Every Supreme Court nominee who has referred to a precedent as “settled” has not only meant the same thing but has even defined it during their hearings. A precedent is settled because it is a precedent—that’s it, nothing more. Calling a precedent “settled” means only that it exists and says absolutely nothing about whether it could, or should, be unsettled. In Justice Samuel Alito’s January 2006 hearing, Sen. Richard Durbin (D-IL) asked if
Roe v. Wade “is the settled law of the land.” Alito responded that “settled” did not mean “it can’t be re-examined.” Instead, “settled” means that
Roe is “a precedent that is entitled to respect as
stare decisis.”
In her July 2009
hearing, Justice Sonia Sotomayor explained that “[a]ll precedents of the Supreme Court I consider settled law subject to the deference [which the] doctrine of stare decisis would counsel.” She gave the identical response about whether several individual precedents were settled: “That is the precedent of the Court, so it is settled law.” Asked about
Casey in particular, Sotomayor repeated that it “is the precedent of the Court and settled in terms of the holding of the Court.”

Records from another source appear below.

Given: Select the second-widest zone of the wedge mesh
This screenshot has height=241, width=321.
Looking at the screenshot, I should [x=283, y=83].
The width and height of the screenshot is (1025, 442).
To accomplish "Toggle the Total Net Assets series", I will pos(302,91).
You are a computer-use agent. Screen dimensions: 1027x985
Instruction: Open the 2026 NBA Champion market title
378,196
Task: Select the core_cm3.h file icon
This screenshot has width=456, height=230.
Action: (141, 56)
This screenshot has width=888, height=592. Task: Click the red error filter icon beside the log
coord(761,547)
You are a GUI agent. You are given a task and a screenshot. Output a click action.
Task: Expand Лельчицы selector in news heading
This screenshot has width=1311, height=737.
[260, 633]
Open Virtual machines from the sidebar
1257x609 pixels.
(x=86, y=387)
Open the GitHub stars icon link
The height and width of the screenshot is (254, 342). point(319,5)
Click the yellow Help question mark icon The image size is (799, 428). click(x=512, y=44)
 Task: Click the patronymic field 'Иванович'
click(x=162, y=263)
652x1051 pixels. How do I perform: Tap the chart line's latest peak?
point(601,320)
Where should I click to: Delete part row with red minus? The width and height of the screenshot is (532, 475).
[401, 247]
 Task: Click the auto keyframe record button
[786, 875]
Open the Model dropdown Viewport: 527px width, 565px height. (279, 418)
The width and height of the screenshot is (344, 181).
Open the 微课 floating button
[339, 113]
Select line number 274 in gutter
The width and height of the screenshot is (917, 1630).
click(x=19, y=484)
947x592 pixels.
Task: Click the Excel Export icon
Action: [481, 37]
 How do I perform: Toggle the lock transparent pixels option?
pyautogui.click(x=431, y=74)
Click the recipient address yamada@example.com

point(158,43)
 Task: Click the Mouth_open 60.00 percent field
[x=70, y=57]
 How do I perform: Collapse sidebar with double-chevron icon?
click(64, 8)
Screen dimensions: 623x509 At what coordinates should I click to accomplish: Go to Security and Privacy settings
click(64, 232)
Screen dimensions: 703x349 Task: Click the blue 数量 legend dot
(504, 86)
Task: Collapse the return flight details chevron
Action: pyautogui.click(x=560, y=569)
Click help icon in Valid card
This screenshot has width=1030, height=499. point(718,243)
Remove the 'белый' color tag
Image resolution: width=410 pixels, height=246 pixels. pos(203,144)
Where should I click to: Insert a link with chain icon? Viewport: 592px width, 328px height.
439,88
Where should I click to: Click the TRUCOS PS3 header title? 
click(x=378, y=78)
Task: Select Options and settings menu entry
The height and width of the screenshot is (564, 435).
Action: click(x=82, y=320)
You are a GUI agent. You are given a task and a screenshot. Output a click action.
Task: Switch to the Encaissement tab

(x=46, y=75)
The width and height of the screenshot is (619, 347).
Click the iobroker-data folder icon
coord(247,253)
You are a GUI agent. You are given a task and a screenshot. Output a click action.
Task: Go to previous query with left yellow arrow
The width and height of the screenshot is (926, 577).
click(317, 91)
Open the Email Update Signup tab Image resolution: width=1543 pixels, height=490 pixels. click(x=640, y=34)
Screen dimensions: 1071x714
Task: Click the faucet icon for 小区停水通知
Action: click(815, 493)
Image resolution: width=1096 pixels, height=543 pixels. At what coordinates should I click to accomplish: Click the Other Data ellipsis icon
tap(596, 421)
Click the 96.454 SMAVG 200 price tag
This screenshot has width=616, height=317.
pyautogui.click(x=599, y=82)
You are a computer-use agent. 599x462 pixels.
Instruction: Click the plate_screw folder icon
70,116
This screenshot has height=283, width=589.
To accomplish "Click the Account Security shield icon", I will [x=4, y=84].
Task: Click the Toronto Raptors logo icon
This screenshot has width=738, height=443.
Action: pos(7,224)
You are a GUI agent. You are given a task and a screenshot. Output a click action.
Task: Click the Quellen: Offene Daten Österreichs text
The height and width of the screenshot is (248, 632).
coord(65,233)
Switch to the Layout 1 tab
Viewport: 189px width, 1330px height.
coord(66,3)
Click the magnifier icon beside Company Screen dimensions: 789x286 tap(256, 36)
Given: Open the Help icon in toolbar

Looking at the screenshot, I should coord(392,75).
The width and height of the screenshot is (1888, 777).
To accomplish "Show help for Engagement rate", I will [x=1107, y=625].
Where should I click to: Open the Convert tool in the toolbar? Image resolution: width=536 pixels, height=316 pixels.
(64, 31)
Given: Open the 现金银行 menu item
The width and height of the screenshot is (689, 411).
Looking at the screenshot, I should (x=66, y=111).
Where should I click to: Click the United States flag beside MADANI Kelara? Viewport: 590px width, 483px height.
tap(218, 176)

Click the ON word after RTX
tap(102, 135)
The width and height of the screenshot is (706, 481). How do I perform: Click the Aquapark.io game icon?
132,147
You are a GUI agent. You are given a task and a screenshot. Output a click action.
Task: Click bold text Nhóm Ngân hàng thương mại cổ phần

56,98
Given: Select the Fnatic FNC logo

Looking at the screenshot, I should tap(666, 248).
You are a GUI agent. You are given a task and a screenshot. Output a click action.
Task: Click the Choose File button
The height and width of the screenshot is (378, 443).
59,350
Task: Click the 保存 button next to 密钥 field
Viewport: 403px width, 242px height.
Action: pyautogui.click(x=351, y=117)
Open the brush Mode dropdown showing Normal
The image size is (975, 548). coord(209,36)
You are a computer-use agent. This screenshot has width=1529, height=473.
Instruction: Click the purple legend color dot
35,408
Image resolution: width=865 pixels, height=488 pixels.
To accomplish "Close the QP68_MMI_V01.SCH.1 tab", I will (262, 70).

Justice Elena Kagan followed the same script during her July 2010
hearing.
District of Columbia v. Heller and
McDonald v. Chicago, holding that gun bans violated the Second Amendment, are, Kagan said, “settled law” and are “entitled to all the respect of binding precedent.” She put in the same “settled” category precedents such as
Citizens United v. FEC, holding that restrictions on election-related expression violated the First Amendment;
Gonzalez v. Carhart, finding the federal Partial-Birth Abortion Ban Act constitutional; and
United States v. Lopez and
United States v. Morrison, which held that two federal statutes exceeded Congress’ authority to regulate interstate commerce. Kagan explained to Sen. Jeff Sessions (R-Ala.) that she did not distinguish between “precedent” and “settled law.” She was crystal clear: “What I mean to say when I use those phrases is, these are decisions of the court.”